Franciscaans erfgoed overgedragen aan het museum

Het unieke verhaal van de Goudse schuilkerken is vandaag gecompleteerd – of in elk geval een stuk completer gemaakt – met de overdracht in van twee zeventiende-eeuwse ‘portretten’ uit de statie van de minderbroeders of franciscanen. Vorig jaar schreef ik hier al over. Beide objecten dat met goedkeuring van het Bisdom Rotterdam door de Sint-Jozefparochie in bruikleen afgestaan aan Museum Gouda. Ter gelegenheid van de overdracht heb ik voor geïnteresseerde parochianen en andere belangstellenden in de Gasthuiskapel het verhaal van de vijf Goudse staties verteld, met de nu bijeengebrachte kunstwerken als leidraad.
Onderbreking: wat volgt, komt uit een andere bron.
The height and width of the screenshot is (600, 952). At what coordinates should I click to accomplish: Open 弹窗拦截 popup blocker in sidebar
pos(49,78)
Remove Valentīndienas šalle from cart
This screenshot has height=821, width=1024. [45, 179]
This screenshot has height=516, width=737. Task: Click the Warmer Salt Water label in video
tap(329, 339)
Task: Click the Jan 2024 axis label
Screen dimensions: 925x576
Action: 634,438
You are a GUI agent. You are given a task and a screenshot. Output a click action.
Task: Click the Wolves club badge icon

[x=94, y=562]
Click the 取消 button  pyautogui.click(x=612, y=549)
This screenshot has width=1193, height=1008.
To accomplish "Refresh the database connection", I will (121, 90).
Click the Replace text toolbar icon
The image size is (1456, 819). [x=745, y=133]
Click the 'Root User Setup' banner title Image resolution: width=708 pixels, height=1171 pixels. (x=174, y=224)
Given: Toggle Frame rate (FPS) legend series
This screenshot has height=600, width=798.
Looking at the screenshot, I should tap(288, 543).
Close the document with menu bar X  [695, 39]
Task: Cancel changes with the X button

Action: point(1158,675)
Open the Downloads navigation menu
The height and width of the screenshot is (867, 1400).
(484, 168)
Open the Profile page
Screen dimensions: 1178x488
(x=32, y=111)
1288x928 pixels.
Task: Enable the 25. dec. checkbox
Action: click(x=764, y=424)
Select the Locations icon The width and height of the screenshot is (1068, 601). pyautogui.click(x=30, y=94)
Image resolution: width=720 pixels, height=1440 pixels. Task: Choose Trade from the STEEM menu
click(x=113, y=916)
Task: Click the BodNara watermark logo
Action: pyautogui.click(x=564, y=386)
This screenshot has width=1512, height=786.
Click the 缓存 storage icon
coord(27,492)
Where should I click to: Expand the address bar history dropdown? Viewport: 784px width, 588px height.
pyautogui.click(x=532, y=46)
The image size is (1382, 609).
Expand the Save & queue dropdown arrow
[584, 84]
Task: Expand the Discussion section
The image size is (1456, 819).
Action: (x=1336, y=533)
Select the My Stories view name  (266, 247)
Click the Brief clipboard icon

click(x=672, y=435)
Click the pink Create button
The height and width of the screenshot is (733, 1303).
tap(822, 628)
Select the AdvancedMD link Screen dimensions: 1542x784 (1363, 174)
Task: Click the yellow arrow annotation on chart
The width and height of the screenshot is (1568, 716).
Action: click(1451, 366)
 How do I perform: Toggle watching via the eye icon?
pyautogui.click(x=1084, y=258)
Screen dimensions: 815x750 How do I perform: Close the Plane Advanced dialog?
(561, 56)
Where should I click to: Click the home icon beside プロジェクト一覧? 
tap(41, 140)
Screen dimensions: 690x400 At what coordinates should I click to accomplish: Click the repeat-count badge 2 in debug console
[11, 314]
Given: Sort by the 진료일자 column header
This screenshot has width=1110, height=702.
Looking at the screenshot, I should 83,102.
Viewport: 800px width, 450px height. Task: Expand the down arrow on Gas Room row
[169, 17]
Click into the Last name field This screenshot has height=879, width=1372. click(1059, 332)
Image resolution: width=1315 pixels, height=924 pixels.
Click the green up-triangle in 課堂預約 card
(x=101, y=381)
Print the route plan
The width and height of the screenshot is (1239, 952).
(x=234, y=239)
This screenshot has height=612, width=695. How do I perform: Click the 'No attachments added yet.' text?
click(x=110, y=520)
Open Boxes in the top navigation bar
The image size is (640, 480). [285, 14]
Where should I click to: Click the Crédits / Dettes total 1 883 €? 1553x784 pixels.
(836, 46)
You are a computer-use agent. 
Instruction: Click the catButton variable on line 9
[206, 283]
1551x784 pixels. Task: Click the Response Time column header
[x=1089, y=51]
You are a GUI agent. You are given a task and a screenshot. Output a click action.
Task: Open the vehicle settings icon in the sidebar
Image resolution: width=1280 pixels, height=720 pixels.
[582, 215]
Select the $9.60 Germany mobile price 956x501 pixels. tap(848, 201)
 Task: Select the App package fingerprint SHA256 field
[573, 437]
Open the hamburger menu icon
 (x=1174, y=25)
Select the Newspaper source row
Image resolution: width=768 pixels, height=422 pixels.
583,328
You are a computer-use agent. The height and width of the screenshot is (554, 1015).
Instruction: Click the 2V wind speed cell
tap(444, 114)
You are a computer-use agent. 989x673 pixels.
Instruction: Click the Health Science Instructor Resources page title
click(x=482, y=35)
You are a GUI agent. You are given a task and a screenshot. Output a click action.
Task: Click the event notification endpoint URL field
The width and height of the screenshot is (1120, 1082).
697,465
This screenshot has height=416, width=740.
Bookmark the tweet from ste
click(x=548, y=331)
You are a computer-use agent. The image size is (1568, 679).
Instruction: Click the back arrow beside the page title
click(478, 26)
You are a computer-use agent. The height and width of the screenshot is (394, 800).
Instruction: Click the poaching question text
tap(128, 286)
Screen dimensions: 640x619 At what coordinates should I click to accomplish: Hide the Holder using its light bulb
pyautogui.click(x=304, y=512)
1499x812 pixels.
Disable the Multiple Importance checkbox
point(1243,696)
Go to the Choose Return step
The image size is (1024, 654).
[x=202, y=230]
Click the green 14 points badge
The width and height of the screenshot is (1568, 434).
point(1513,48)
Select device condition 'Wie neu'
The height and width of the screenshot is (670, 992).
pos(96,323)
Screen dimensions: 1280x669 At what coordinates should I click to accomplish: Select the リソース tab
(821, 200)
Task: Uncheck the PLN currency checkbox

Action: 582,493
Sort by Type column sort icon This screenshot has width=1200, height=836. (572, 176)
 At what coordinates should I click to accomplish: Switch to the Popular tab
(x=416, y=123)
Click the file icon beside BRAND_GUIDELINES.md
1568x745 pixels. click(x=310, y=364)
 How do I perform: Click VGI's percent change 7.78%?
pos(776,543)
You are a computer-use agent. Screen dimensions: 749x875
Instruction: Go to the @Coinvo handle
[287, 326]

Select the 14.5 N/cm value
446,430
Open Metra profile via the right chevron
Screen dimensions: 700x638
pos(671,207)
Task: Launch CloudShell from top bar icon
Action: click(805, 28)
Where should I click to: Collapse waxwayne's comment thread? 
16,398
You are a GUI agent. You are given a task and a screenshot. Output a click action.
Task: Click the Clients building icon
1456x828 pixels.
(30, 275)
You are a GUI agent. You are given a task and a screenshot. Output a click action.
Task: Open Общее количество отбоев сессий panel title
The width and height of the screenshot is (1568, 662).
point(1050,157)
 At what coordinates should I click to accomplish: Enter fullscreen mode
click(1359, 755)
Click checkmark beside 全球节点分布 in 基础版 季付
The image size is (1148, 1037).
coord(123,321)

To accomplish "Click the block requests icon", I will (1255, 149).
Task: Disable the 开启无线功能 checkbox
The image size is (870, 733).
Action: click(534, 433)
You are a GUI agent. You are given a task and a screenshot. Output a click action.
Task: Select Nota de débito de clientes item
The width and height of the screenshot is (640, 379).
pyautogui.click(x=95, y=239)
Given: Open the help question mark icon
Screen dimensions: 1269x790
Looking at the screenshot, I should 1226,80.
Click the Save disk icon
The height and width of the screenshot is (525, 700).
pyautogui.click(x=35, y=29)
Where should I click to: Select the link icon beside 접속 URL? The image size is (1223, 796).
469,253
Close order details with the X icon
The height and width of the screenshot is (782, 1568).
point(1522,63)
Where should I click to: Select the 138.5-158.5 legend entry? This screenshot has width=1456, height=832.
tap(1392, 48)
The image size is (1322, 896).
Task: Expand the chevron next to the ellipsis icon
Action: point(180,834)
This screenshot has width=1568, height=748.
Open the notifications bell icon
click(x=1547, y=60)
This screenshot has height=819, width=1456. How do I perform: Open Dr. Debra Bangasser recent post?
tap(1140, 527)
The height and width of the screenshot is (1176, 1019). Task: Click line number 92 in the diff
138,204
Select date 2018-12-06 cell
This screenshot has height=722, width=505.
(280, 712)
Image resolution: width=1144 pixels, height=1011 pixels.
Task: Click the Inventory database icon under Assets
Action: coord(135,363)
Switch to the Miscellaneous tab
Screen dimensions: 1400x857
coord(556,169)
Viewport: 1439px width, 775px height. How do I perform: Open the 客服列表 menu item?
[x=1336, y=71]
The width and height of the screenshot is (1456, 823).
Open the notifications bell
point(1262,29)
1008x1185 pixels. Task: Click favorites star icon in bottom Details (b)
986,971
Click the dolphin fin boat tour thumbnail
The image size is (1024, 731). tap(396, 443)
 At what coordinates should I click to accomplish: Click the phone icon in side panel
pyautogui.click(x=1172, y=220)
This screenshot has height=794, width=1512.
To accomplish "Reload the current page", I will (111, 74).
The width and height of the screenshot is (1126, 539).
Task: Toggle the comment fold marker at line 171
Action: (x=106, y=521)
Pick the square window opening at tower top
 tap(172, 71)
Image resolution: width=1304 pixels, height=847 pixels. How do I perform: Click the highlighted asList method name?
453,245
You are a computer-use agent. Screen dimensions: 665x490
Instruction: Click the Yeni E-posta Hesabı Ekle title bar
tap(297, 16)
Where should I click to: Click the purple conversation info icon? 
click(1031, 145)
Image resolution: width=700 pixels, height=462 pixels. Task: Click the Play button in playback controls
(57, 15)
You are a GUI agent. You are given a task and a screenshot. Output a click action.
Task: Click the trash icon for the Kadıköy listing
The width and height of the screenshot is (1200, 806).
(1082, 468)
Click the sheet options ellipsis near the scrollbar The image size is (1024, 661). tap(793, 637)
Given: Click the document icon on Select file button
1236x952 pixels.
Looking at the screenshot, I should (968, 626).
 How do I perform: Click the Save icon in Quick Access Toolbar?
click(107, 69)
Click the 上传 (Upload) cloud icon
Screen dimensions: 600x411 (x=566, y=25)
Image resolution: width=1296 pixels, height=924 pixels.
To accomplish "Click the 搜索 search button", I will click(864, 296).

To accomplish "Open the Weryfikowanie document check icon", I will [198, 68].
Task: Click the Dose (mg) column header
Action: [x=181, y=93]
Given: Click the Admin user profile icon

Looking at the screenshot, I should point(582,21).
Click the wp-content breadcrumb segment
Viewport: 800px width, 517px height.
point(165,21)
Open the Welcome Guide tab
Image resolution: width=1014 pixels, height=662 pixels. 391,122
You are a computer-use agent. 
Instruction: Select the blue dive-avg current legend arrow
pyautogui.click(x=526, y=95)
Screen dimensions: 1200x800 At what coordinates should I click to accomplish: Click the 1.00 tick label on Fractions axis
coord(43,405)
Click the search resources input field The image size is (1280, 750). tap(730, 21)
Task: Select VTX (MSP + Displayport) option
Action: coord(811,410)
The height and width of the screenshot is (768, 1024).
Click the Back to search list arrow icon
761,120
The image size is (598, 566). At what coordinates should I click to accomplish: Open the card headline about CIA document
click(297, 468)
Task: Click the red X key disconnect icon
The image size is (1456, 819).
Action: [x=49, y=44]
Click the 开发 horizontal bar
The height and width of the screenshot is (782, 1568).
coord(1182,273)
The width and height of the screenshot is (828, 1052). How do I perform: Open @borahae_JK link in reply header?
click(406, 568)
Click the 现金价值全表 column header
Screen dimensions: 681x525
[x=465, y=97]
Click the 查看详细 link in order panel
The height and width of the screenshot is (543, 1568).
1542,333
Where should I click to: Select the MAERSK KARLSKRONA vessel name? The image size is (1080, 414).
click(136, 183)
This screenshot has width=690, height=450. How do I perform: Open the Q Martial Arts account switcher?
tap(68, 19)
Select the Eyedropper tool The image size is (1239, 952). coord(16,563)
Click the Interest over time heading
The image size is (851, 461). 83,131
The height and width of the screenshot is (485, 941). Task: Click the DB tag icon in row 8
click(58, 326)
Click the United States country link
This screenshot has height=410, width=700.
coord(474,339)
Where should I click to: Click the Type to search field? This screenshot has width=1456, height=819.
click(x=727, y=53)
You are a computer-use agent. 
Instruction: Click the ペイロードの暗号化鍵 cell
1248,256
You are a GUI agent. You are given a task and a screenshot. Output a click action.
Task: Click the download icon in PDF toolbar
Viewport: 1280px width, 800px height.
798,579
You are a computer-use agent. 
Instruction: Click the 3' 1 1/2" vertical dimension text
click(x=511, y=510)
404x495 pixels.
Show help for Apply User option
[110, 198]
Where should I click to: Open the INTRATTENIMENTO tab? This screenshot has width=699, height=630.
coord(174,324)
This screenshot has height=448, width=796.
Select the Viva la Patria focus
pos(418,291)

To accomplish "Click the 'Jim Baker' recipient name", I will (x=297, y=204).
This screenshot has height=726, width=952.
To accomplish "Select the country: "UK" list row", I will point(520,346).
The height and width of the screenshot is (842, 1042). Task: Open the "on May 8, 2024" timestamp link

De statie van de minderbroeders werd gesticht door pater Gregorius Simpernel, een zuiderling die met hulp van een vermogend klopje, Anna van Geffe, een kerkzaal kon inrichten aan de Hoge Gouwe. Beide personen zijn afgebeeld op de nu overgedragen werken. Het ene is een portret van het klopje, in zeer sobere – op dat van een begijn gelijkend – habijt. Het andere betreft Simpernel op zijn sterfbed, een schilderijtje van de hand van de Gouwenaar Jan Ariansz Duyf (1617-1647), een weeskind met artistieke kwaliteiten, die leerling was van zijn neef Wouter Pietersz Crabeth. Laatstgenoemde is weer de schilder van het meest bijzondere schilderij uit de Goudse schuilkerken; de Bekering van Willem van Aquitanie door Bernardus van Clairvaux. Op dit historistuk zijn drie Goudse wereldlijke priesters te zien, met Petrus Purmerend, pastoor van de Kleine Sint-Jan aan de Hoge Gouwe, als Bernardus en zijn twee kapelaans als assistenten. Achter hen vijf klopjes, onder wie de kapitaalkrachtige Marie de Licht die het kunstwerk financierde. Dit schilderij is te beschouwen als de Nachtwacht van de Nederlandse schuilkerkenkunst, en verdient een prominete plek in de kapel in plaats van in een zijkamertje, zo heb ik vanmiddag nog maar eens betoogd.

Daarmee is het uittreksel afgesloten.